Video games have often been looked on as mere distraction for this day and age. Dr. James Gee, Professor of Literacy Studies at Arizona State University and author of What Video Games Have to Teach us About Learning and Literacy as well as Why Video Games are Good For your Soul, however, disagreed in Thursday night's intriguing lecture,"Video Games and 21st Century Learning."
Gee expounded on the virtues of video games, what they mean to today's culture, and what they can teach people about real-life applications.
Gee began the lecture in a seemingly counter-intuitive manner by focusing on the Greek philosopher Plato. "Plato was one of the West's first truly great writers," Gee said. "He had two major criticisms, though, of writing in general. First, he believed that people learn through dialog, and through interaction, which is something writing is inherently unable to provide.
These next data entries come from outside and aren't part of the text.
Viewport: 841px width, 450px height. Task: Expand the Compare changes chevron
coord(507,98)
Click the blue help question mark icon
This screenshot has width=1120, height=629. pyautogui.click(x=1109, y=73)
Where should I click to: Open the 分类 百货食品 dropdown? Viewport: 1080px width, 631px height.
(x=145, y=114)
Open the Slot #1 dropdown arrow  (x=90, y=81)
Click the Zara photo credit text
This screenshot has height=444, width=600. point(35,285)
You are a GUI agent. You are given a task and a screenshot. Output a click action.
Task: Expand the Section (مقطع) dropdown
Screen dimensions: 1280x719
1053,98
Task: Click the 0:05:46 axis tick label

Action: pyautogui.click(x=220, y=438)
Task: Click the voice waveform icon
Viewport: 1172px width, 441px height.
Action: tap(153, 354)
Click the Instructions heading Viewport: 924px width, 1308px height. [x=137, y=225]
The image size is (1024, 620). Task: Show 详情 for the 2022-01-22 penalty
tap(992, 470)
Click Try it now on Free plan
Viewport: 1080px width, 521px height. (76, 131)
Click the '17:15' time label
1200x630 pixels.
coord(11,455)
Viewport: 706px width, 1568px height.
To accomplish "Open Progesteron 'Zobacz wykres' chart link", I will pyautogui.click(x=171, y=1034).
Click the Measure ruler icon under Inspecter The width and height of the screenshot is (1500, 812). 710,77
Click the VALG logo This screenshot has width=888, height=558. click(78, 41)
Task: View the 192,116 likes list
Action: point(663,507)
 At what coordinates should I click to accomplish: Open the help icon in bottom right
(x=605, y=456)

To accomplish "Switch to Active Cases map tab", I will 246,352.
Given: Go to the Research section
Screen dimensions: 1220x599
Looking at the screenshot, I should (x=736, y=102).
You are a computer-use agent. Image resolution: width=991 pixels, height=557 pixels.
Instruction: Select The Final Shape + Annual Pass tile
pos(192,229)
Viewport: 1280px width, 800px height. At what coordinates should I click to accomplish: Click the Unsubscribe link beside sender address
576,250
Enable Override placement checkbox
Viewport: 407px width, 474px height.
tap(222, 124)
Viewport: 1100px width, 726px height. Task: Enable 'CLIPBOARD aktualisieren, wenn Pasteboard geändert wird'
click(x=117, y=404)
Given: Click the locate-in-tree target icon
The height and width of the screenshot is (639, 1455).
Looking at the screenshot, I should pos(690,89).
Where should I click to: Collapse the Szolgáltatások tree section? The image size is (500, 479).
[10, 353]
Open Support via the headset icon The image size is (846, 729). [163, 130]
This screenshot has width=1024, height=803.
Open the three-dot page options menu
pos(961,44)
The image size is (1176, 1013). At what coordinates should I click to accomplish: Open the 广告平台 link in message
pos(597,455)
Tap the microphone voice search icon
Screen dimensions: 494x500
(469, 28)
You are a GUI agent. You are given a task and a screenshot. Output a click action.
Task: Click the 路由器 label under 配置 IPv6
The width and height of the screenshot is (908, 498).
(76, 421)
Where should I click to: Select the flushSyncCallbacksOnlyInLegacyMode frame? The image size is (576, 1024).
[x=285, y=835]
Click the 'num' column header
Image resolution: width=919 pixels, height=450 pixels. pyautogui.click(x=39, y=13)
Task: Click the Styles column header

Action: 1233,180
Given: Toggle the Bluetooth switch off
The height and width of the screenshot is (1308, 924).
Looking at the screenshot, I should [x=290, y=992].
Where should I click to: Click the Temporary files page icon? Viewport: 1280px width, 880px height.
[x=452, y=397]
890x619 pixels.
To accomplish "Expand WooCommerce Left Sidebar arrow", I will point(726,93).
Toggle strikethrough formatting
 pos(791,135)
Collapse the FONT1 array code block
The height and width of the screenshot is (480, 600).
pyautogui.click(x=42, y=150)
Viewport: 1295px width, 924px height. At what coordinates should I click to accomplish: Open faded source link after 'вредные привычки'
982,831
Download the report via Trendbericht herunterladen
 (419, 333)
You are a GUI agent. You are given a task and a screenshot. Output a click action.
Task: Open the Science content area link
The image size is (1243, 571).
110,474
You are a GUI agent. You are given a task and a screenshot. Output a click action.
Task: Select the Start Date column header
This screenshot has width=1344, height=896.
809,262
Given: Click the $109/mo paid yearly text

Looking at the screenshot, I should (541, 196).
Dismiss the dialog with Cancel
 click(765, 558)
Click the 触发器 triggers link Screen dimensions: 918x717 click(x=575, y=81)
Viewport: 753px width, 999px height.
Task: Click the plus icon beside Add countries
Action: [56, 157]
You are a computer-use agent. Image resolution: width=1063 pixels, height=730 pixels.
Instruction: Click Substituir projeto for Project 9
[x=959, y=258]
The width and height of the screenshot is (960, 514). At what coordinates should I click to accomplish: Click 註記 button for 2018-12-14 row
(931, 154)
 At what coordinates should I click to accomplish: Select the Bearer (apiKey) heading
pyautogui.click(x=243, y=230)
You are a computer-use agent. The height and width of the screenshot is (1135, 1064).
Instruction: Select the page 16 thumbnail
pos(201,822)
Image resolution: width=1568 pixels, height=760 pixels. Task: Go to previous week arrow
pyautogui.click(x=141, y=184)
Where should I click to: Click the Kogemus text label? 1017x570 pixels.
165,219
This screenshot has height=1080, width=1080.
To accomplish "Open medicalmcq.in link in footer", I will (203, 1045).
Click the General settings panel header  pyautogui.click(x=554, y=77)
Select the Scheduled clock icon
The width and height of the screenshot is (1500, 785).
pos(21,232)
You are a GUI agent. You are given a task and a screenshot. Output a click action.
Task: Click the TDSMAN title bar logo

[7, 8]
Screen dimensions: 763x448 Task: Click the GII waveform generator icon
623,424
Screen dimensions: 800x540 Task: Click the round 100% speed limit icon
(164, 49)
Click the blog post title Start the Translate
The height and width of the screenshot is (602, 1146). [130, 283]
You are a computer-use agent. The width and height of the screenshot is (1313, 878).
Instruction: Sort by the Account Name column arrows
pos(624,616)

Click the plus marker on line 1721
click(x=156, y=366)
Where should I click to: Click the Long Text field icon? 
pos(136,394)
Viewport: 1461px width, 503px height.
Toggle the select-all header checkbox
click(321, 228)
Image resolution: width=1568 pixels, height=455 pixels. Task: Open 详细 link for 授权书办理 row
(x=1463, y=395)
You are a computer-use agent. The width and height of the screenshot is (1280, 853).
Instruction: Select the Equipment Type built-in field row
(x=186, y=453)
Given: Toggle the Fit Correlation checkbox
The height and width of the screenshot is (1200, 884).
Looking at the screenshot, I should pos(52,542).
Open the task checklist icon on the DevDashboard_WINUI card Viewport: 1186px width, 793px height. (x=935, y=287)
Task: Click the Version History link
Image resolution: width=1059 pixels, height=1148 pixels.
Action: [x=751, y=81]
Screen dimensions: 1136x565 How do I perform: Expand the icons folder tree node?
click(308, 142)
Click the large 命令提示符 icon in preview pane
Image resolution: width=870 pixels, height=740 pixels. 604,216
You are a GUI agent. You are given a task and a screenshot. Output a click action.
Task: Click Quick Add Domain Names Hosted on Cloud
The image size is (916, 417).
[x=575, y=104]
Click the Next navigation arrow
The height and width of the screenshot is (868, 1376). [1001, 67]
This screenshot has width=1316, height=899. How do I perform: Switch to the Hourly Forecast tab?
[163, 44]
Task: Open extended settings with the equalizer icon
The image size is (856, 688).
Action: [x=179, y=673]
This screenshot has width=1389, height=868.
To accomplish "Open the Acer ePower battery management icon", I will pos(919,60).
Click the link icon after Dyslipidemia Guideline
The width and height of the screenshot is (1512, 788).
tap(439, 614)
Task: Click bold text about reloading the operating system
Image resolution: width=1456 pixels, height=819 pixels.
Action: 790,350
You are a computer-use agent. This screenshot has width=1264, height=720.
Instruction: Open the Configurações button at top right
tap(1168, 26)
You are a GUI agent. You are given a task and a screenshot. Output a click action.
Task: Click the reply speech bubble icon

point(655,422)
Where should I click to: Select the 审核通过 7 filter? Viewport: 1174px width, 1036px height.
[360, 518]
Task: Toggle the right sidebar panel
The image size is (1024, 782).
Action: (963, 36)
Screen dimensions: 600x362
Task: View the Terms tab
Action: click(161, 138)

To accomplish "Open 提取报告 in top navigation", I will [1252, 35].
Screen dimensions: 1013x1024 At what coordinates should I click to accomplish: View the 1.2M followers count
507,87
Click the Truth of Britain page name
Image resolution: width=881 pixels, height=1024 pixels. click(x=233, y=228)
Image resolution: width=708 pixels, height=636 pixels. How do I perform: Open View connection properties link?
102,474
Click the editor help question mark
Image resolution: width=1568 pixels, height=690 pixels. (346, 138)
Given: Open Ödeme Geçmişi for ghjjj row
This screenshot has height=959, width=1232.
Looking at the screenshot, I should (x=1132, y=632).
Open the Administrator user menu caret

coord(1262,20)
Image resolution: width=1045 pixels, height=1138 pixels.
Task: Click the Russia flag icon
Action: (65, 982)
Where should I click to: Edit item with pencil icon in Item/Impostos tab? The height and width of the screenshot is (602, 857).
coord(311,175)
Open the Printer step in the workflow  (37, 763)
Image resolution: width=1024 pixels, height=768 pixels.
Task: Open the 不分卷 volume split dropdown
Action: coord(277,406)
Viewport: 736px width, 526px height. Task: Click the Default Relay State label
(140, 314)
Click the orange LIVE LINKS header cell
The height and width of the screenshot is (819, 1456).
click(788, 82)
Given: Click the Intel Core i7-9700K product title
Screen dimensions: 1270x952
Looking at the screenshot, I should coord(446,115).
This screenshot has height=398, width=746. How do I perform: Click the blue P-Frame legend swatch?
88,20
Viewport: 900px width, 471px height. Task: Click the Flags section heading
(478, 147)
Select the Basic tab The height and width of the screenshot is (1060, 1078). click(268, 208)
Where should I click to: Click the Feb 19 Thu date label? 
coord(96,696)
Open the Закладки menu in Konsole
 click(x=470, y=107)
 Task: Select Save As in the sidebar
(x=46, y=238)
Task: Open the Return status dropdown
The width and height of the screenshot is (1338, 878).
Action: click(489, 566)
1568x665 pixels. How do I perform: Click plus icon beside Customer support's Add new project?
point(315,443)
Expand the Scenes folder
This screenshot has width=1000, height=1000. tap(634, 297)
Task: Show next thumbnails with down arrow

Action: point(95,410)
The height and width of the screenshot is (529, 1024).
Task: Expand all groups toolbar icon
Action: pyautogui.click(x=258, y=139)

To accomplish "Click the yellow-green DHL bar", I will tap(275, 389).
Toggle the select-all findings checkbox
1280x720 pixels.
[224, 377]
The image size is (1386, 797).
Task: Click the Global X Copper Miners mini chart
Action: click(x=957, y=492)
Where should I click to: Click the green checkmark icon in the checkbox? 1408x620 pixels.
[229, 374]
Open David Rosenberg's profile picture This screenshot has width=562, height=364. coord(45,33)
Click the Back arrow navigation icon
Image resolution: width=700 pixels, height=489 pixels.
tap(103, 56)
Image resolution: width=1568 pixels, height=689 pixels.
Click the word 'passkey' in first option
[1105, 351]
Second, writing can get away from you, it can be interpreted in ways you didn't mean. You can't protect it. I feel that way about my writing at times."
Gee then went on to speak about the function video games serve which writing is unable to provide: interaction. That, Gee said, is an aspect of today's world which Plato would have loved. "Video games should be like a good conversation; they should talk back and interact with you, and that's how you learn from them."
The widely-renowned Sid Meir's Civilization series is one such game which allows for this conversation between gamer and game. Civilization is a game which places the user at the head of a culture, such as the Greeks, the Chinese, or the Mayans, at its beginning, and forces him or her to make decisions which have social, economic, and military repercussions. The user's goal is to guide the civilization from its beginning, successfully into the future; essentially reinventing history.
"Civilization makes gamers think in a way humanity never has before. You have kids making choices which are absolutely new; they've never had to be made. Do I invest in technology now, or wait 800 years? Historians know that their field is not about what happened, but why it happened. In this game, history can actually be used as a cheat sheet."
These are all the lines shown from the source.